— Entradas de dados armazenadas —

::::::

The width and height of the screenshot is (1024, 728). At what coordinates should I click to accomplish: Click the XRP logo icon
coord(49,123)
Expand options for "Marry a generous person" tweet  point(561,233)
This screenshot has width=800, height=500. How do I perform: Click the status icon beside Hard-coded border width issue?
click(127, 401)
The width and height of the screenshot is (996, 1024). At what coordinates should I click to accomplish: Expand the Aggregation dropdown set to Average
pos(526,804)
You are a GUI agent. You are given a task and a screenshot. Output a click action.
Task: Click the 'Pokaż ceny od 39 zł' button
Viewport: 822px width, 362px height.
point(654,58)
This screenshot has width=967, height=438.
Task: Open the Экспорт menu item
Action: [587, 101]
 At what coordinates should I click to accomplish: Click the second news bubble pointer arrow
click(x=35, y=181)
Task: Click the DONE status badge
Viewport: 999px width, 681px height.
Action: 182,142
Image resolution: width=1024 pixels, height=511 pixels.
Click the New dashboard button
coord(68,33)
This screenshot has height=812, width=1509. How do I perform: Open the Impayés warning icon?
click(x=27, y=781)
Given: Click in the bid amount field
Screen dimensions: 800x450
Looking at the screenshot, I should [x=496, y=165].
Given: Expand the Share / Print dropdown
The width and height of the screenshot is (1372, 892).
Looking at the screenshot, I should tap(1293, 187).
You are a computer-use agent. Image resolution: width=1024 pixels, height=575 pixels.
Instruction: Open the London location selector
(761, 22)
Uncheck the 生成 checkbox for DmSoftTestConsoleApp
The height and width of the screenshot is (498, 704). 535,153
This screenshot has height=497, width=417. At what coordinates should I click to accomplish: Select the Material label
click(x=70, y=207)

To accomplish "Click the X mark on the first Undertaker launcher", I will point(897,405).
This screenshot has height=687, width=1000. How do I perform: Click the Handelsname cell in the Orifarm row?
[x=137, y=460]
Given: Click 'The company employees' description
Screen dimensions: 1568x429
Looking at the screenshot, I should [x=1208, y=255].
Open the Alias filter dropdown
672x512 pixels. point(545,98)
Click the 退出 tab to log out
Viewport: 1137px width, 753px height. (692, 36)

::::::

— Instruções da tarefa —
Reproduza todos os dados acima, linha por linha, sem alterar nenhum caractere.

— Resposta ao exercício —
The width and height of the screenshot is (1024, 728). At what coordinates should I click to accomplish: Click the XRP logo icon
coord(49,123)
Expand options for "Marry a generous person" tweet  point(561,233)
This screenshot has width=800, height=500. How do I perform: Click the status icon beside Hard-coded border width issue?
click(127, 401)
The width and height of the screenshot is (996, 1024). At what coordinates should I click to accomplish: Expand the Aggregation dropdown set to Average
pos(526,804)
You are a GUI agent. You are given a task and a screenshot. Output a click action.
Task: Click the 'Pokaż ceny od 39 zł' button
Viewport: 822px width, 362px height.
point(654,58)
This screenshot has width=967, height=438.
Task: Open the Экспорт menu item
Action: [587, 101]
 At what coordinates should I click to accomplish: Click the second news bubble pointer arrow
click(x=35, y=181)
Task: Click the DONE status badge
Viewport: 999px width, 681px height.
Action: 182,142
Image resolution: width=1024 pixels, height=511 pixels.
Click the New dashboard button
coord(68,33)
This screenshot has height=812, width=1509. How do I perform: Open the Impayés warning icon?
click(x=27, y=781)
Given: Click in the bid amount field
Screen dimensions: 800x450
Looking at the screenshot, I should [x=496, y=165].
Given: Expand the Share / Print dropdown
The width and height of the screenshot is (1372, 892).
Looking at the screenshot, I should tap(1293, 187).
You are a computer-use agent. Image resolution: width=1024 pixels, height=575 pixels.
Instruction: Open the London location selector
(761, 22)
Uncheck the 生成 checkbox for DmSoftTestConsoleApp
The height and width of the screenshot is (498, 704). 535,153
This screenshot has height=497, width=417. At what coordinates should I click to accomplish: Select the Material label
click(x=70, y=207)

To accomplish "Click the X mark on the first Undertaker launcher", I will point(897,405).
This screenshot has height=687, width=1000. How do I perform: Click the Handelsname cell in the Orifarm row?
[x=137, y=460]
Given: Click 'The company employees' description
Screen dimensions: 1568x429
Looking at the screenshot, I should [x=1208, y=255].
Open the Alias filter dropdown
672x512 pixels. point(545,98)
Click the 退出 tab to log out
Viewport: 1137px width, 753px height. (692, 36)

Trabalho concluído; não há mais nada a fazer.